## What the task requires
Extract every line of the material below that contains the string "sidebar". Matching is case-sensitive.

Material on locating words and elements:
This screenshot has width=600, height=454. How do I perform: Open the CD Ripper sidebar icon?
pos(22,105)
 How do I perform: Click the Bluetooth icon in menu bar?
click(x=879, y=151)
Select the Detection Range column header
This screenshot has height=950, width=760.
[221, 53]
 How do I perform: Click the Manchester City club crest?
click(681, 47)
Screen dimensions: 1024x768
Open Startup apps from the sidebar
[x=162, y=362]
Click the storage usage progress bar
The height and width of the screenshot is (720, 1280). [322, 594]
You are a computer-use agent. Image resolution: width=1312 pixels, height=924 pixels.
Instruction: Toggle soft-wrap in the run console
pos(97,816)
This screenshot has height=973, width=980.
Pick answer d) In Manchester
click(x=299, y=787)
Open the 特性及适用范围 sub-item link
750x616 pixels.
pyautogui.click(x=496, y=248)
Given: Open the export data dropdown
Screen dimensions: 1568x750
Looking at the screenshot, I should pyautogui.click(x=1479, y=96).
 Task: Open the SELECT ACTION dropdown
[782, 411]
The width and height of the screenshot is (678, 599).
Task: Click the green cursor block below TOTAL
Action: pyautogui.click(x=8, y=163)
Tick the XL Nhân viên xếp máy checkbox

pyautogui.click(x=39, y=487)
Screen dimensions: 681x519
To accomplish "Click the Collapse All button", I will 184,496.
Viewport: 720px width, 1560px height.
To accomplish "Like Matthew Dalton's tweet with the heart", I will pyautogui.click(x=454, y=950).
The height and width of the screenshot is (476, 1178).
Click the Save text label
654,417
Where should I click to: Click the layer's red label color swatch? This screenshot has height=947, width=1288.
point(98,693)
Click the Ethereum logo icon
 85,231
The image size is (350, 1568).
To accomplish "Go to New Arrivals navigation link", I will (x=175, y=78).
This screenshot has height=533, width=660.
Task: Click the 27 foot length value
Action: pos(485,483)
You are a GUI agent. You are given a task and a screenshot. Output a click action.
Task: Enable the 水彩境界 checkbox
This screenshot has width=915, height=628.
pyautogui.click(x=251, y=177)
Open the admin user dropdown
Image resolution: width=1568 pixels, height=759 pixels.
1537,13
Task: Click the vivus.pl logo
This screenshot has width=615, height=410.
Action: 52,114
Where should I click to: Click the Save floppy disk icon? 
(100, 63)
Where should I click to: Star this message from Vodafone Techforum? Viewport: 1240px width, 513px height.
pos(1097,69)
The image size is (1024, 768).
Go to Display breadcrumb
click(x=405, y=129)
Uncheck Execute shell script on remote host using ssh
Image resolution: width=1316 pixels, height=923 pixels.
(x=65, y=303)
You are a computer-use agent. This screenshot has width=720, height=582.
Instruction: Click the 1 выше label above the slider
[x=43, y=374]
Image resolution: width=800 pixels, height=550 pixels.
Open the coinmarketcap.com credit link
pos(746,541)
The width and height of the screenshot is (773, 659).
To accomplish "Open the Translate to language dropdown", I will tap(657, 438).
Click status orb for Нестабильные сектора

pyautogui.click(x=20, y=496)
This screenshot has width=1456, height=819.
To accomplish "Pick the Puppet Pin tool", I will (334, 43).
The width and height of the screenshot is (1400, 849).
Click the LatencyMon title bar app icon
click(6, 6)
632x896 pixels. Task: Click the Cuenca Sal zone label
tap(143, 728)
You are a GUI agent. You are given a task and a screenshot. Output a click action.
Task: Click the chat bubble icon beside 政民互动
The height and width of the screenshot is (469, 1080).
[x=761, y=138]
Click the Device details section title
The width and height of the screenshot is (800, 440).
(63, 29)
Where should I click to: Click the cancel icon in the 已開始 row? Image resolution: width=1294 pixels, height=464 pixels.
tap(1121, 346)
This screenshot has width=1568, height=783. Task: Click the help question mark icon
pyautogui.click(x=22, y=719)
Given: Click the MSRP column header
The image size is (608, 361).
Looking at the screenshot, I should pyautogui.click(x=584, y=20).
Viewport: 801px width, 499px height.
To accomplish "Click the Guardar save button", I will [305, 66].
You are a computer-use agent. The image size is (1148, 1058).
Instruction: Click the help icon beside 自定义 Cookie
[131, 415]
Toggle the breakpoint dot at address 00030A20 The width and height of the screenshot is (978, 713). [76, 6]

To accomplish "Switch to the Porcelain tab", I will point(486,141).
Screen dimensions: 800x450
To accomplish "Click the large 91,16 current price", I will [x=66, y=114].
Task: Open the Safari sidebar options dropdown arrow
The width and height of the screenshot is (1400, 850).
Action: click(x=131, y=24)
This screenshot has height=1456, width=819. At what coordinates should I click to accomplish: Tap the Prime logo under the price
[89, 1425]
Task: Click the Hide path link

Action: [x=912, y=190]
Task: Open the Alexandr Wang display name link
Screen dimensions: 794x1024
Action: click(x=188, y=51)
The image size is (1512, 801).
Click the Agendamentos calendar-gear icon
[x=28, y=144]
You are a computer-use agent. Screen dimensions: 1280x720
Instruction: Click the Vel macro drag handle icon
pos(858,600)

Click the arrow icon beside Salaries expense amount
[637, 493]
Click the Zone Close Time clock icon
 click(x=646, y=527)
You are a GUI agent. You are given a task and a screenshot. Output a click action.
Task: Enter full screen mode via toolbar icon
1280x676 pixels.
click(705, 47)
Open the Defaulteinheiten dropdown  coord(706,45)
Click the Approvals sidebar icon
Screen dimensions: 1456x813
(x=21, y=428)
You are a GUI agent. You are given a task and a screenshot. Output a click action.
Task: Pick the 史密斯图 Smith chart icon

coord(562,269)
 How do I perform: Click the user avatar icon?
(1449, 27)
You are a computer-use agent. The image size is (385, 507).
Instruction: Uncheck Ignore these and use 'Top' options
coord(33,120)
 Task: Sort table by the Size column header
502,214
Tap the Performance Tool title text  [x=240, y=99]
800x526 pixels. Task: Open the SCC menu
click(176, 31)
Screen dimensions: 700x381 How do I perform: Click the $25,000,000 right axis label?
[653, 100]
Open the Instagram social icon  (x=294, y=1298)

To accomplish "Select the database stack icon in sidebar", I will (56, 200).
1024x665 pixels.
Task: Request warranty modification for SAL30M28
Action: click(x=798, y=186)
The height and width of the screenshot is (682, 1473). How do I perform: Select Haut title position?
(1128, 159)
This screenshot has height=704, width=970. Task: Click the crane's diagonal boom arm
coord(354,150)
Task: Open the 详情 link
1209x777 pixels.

## Task result
This screenshot has width=600, height=454. How do I perform: Open the CD Ripper sidebar icon?
Open Startup apps from the sidebar
Task: Open the Safari sidebar options dropdown arrow
Click the Approvals sidebar icon
To accomplish "Select the database stack icon in sidebar", I will (56, 200).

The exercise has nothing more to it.